Insurance companies want to make as much money off you as possible, and they know you expect small increases each year due to inflation and other increases in prices. Insurance companies use this against you by raising your rates a little bit at a time and hoping you won’t notice or go get new quotes.
Don’t fall for it. Every few years call around again and see if anybody else is willing to offer you a better rate. If they are, call your insurance company back and see if they’ll match it. Sometimes they will, other times they’ll let you go.
Either way, you’re dropping your monthly payments. Don’t think your insurance company is looking out for you just because you’ve been a good customer for them. All they care about is the money, so don’t view them in a different light – and don’t feel bad about switching to save yourself some cash.
Can You Switch Car Insurance Companies Whenever You Want?
For the most part, you can switch car insurance companies whenever you want. However, keep in mind that many car insurance companies will charge you a cancellation fee if you cancel outside of a specific window.

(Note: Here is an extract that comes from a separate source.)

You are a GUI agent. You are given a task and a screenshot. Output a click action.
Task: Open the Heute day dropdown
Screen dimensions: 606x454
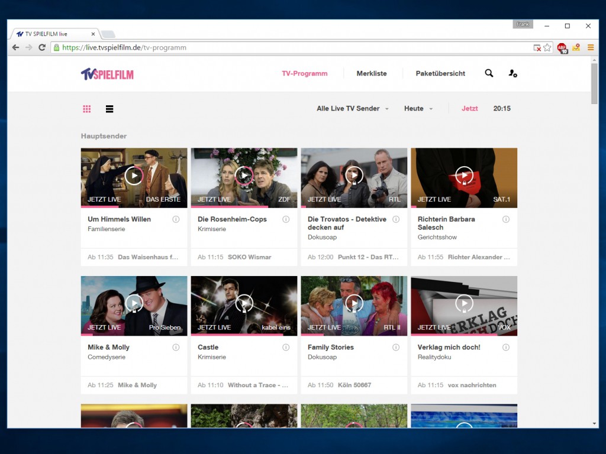pos(418,109)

But sometimes your new car insurance company will actually cover this fee for you to entice you to switch to them. If you’re wondering whether you can switch car insurance companies without incurring a cancellation fee of some sort, reach out to your current insurance company and ask.

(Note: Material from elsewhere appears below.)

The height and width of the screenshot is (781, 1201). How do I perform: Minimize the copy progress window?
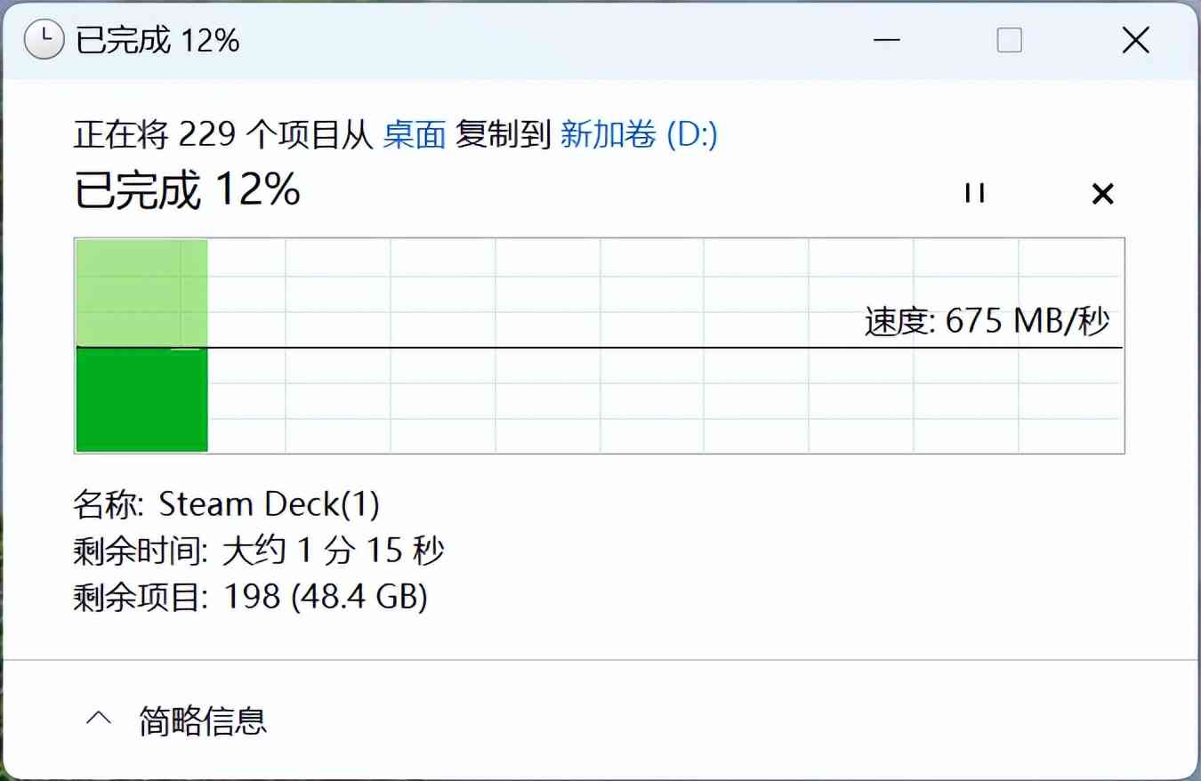[886, 40]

If they say there is a fee, ask the company you’re looking at switching to if they’ll cover it for you.
When you’re shopping for car insurance policies you want the most coverage at the best possible price. And when you’re trying to get the lowest possible price, using discounts to your advantage is essential. Some companies will limit the number of discounts you can use, while others let you keep piling on.
Either way, below are four of the most common types of discounts you can get to help you lower your rate.
1. Bundle Your Policies
Chances are you have more than one type of insurance. If you own your home you have homeowner’s insurance, if you don’t you have renter’s insurance. You also might have life insurance, disability insurance, or a multitude of other insurance policies.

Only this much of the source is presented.